I’ve spent quite a bit of time in Ontario, Canada, and I’ve found about the same percentage of rugged individualists there in industry as we have here in the formerly industrial wasteland known as Michigan.
The difference is that the ‘culture’ there really is ‘cultured’ by the government, as when you grow pathogens in a petri dish. So those who have the constitution of individualists are merely incrementally more out of place and out of touch. Their Ministry of Culture sees to it that all (mostly government controlled) media outlets blanket the landscape with nanny state wonder stories, interspersed with nasty ‘artier than thou’ condescending sniffs at vulgar Americanism. The newspapers, especially in Toronto, have raised this to a fine art. The individualist in such an atmosphere must not only get all of his information from the internet, he must also swim in the sea of life completely at odds with the emotional and intellectual environment around him.

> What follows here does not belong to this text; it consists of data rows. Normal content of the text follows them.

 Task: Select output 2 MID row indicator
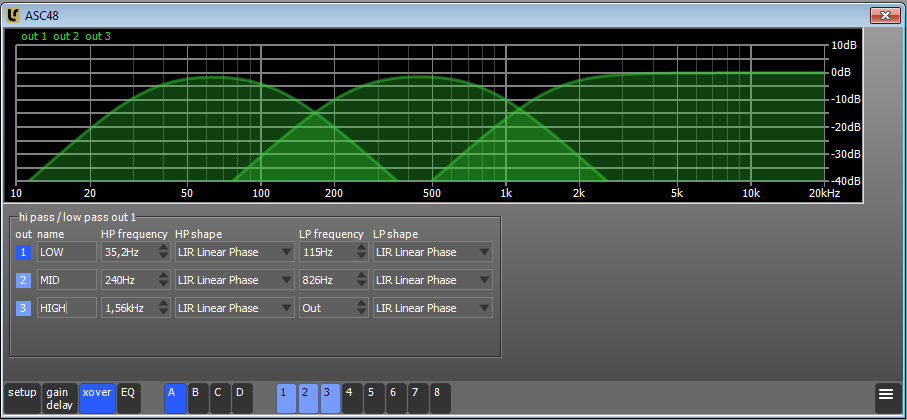click(23, 280)
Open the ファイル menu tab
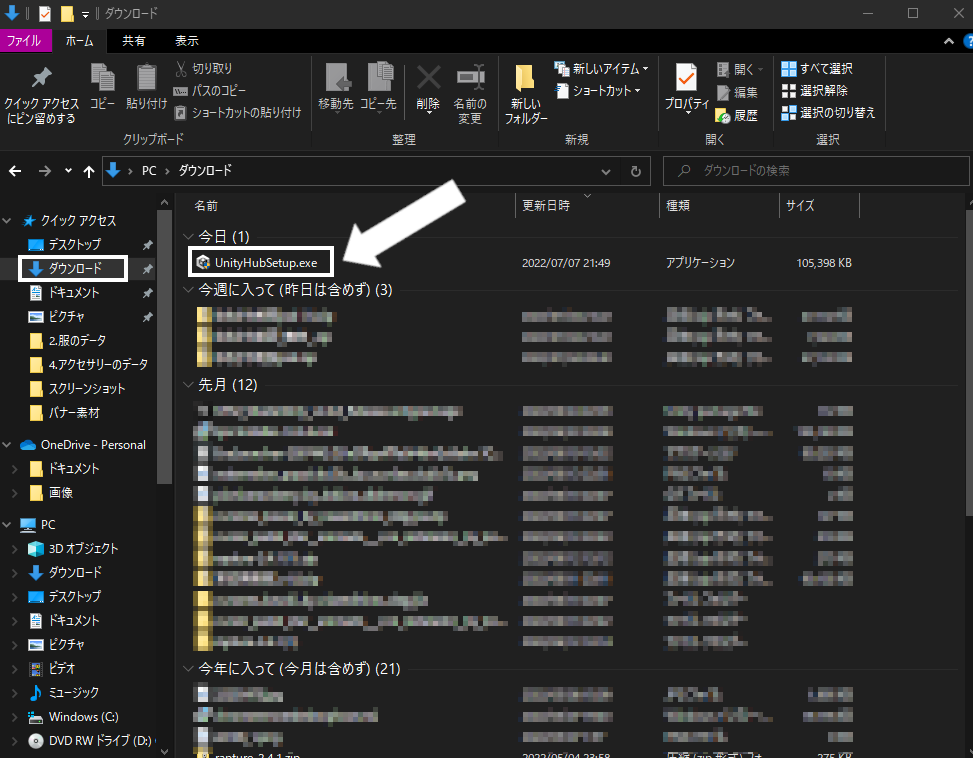 coord(24,41)
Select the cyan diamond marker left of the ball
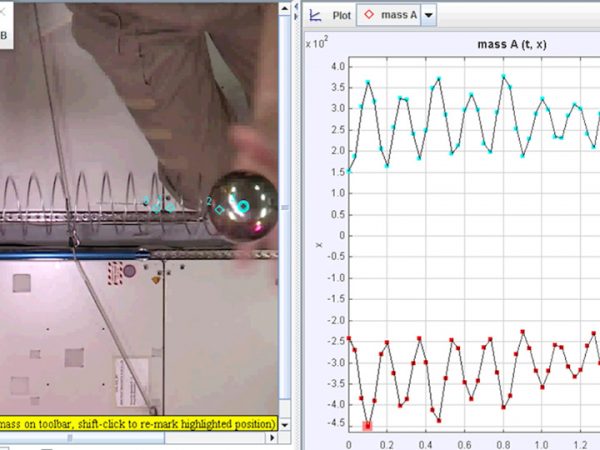Viewport: 600px width, 450px height. click(x=220, y=209)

We really aren’t that different, though. The disparaging remarks towards Canadians should be tempered with the observation that at least we (mostly) share a language and a custom of politeness, both of which are fading faster in the U.S. than in Canada. But Canada seems to be in a race with the U.S.—trying to stay 10 years ahead in the slide towards welfare state bankruptcy. That race is the unifying glue to their fractious political system. They might squabble, even contemplate secession, but none of them wants to be seen by the others as ‘just another state.’
My years of dealing with customers across the border have yielded a few valuable friendships. When my friends would joke about us gun-totin’ cowboys (they loved to go the shooting range and waste handgun ammunition, a forbidden pleasure for them), I would ask them if they ever saw the Monty Python lumberjack song. Other than those few friends, though, I was left with the overall impression of wonderment—if I hadn’t seen it myself, I might not have believed that a people could love their servitude so.